Nameko and selenium

Hi everyone. I’m facing issues with nameko in production for executing selenium spiders, I don’t know if I’m doing everything right (first time working with microservices and nameko was the choice for that). So I will describe my architecture/problem here, let me know if you need some additional information.

Here’s a miro board to help you understand.

  • We have a django application where we input a spreadsheet with the information to be extracted by the spiders. Then, the django application starts a celery task to send these information to the spider microservice, one by one.
  • When the spider microservice receives a payload it fires an event for that data to be validated by another microservice and return ‘OK’ to django.
  • the data validating service do the work and fires 2 possible events:
    1 - data is valid: spider microservice handles this event, runs the spider and sends the result to django through a django rest framework API.
    2 - data is not valid: send the payload to django without processing it, a field is added to inform that the data is invalid.

The problem is: Something happens (I’m trying to find what) and the work just stops with no errors in logs and nothing that suggests an error happened. Celery keeps sending payloads, but nothing changes. It’s like nameko stops receiving the requests. The sheet we’re using has 17k rows, if it’s a smaller, about 100, it goes fine. The break happens around 3.5k and we have on django admin an action to continue the job, when we make the continue action, it works on 2 or 3 and stops again.

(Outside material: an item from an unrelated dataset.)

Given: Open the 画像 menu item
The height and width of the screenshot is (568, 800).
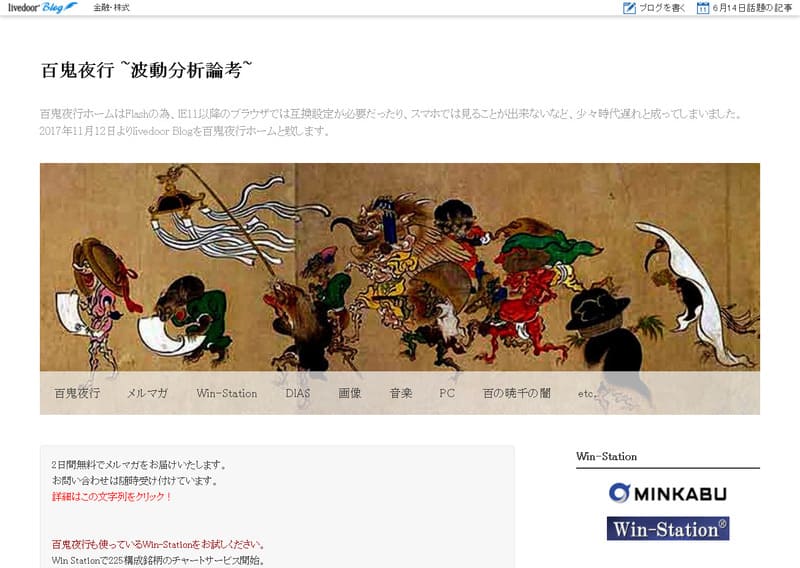Looking at the screenshot, I should click(349, 393).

Next changes I’ll try: Simplify and make things synchronous. I’m planning to have a celery task for each row and make the data validating service a rpc call, so the celery task waits for the spider to run and gets the info on the result payload

*everything is running on a kubernetes cluster
*the API gateway was a flask application but I changed it to use the nameko http entrypoint
*celery and nameko are sharing the same RabbitMQ instance

I appreciate any help and corrections in the project architecture too. This is my first time working with microservices. Tell me if you need more information about.

There are a lot of moving parts to this architecture and it’s not possible to know from your description where the problem might be.

You should be able to look into your RabbitMQ cluster and see the messages sent between the services. That might give some clues as to what’s going wrong.

Using Celery and Nameko seems overly complex. What are you doing in Celery that can’t be accomplished with an async RPC call?

Celery makes a little transformation to the data and sends to the nameko just what is necessary for the spiders to run. Maybe having another service to make this and distribute the data after that, should be the right way to do it?

When everything stops, there’s always one message unacked in the queue and it stays there forever, but the services are running.

image

[EDIT] add screenshot

If I restart the services it continues the work for a little time and then stops again.